When the house was first built around the middle of the 18th century, it was a one-room building. This space today is the area furthest from the road, the little space at the west end of the building that seems tacked on. One-room buildings were not unusual for the 1750s, and in fact one- and two-room houses were incredibly common even into the early 1800s. However because they were so small, they were often demolished to make way for a bigger building, or subsumed by additions. Although the original one-room McFarland-Sanger House was added to, the interior was barely touched, making the original space easily visible today.
The single-room space, roughly 13' by 18', was entered from a door on the south wall.

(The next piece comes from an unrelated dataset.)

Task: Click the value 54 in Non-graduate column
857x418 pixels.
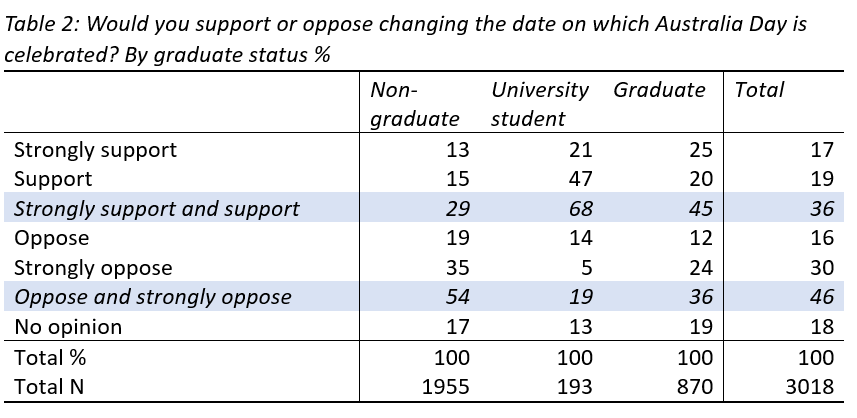Action: (x=456, y=297)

It may seem strange that the house is placed perpendicular to the road, but the house was placed so that its main facade faces south and takes advantage of the warming winter sun - 18th century green design! This was a common practice until the beginning of the 19th century, when houses began to be oriented towards the road, regardless of direction.
When you enter the McFarland-Sanger House, you are immediately greeted by the side of a massive fireplace and a set of open stairs up to the half-story. The fireplace is made of stone and parged with concrete, and is very large. It also shows signs of several additions for ovens and stoves, as heating and cooking methods have changed several times since the 1750s. It is unclear if the house originally had a stone fireplace, but it would not be unheard of, especially in a town like Hopkinton that is built on ledge.

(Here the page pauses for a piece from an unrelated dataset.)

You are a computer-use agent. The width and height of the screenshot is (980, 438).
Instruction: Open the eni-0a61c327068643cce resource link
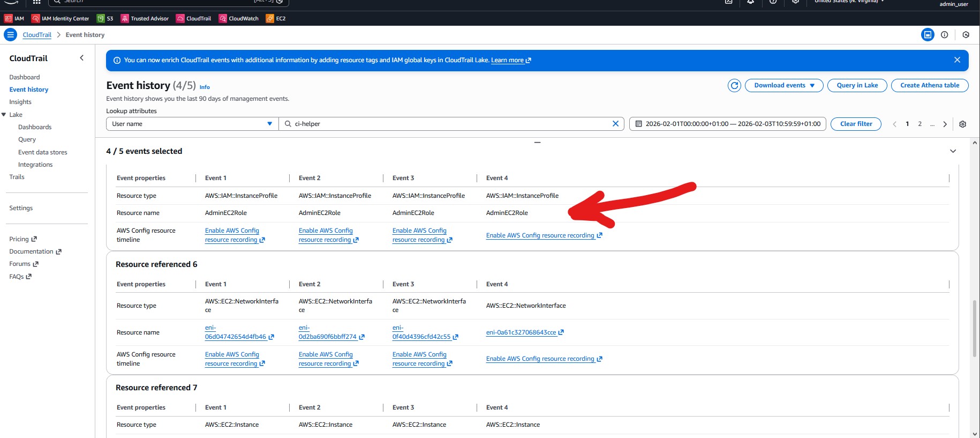tap(521, 332)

The house was built with hand-hewn timbers using traditional timberframing methods. Six posts (the black squares shown above) made up the vertical structure of the house - one at each of the corners and two in front of the chimney, to create a chimney bay. The posts are one indication of the building's early date. They are "gunstock" posts, meaning they are larger at the top and taper about halfway down. This allows for more space to support the difficult joinery at corners, where there would be two beams as well as a rafter coming in from the top. Gunstock posts were being phased out by the end of the 18th century, as new joinery methods and smaller timbers came into common use. The posts were held together by a front and rear plate (the long timbers that span the front and rear of the house), a side girt at either end of the house, and a summer beam, which ties the house together (the beam extending from the front of the chimney bay to the west wall). Above in the attic are six pairs of rafters supporting the roof. Visible on the rafters are builder's marks, Roman numerals used to match up pieces that needed to be joined together. Typically, a house joiner would lay out all the pieces of a house, assemble the joints individually, mark the pieces that went together, disassemble everything, and then reassemble it as a house. It was a long process, but it insured that the house fit together perfectly.
Who were the McFarlands and Sangers? My original research got tied up in probate records in the middle of the 19th century, so I have not been able to trace deeds back into the 18th century. However it is believed, based on maps and later deeds, that one of the earliest residents of the house, if not the builder of the house, was Ebenezer McFarland (1751-1837). His father Robert McFarland was one of the first settlers of Hopkinton. Ebenezer was active in town politics and was one of the founders of the town's Methodist society. He married Elizabeth Gibson (1752-1847) in 1774, and the couple had eight children. McFarland was probably a farmer, as there was little industry in Hopkinton in the 18th century.